The Vitamin Deficiency Linked To Long COVID

Long COVID is more likely to be seen in those who have lower levels of this hormone.

Long COVID is more likely to be seen in those who have lower levels of this hormone.

Patients with low levels of vitamin D who had recovered from coronavirus are at greater risk of developing long COVID.

Post-COVID syndrome, also known as long COVID is a condition that affects some people after the initial illness.

These patients may experience health problems and wide-ranging symptoms that could last for more than 3 months.

Several studies suggest that the condition affects between 50 to 70 percent of hospitalised COVID-19 patients.

Some of these patients experience severe symptoms leading to intubation and mechanical ventilation.

Vitamin D deficiency has been suggested as a risk factor, but its impact on long COVID has not been checked before.

The study measured vitamin D levels in patients with COVID-19 at the beginning of their admission and 6 months after leaving hospital.
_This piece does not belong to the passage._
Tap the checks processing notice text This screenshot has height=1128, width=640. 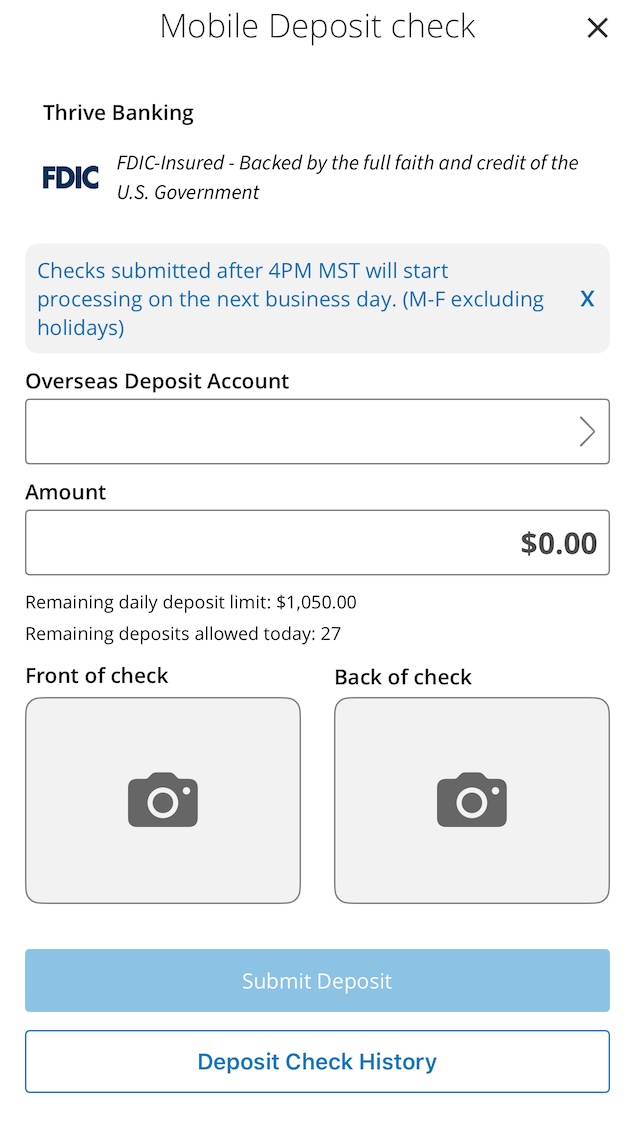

The results showed that patients with long COVID had lower levels of 25(OH) vitamin D than those who had fully recovered.

Lower 25(OH) vitamin D levels was observed more frequently in those patients with neurocognitive symptoms such as brain fog, confusion, poor concentration, and forgetfulness.

Professor Andrea Giustina, the study’s lead author, said:

“Previous studies on the role of vitamin D in long COVID were not conclusive mainly due to many confounding factors.

The highly-controlled nature of our study helps us better understand the role of vitamin D deficiency in long COVID, and establish that there is likely a link between vitamin D deficiency and long COVID.”

The next step for the research team is to find out whether vitamin D supplements can lower the odds of post COVID-19 syndrome.

Professor Giustina said:

“Our study shows that COVID-19 patients with low vitamin D levels are more likely to develop long COVID but it is not yet known whether vitamin D supplements could improve the symptoms or reduce this risk altogether.”


The study was published in The Journal of Clinical Endocrinology & Metabolism (Filippo et al., 2023).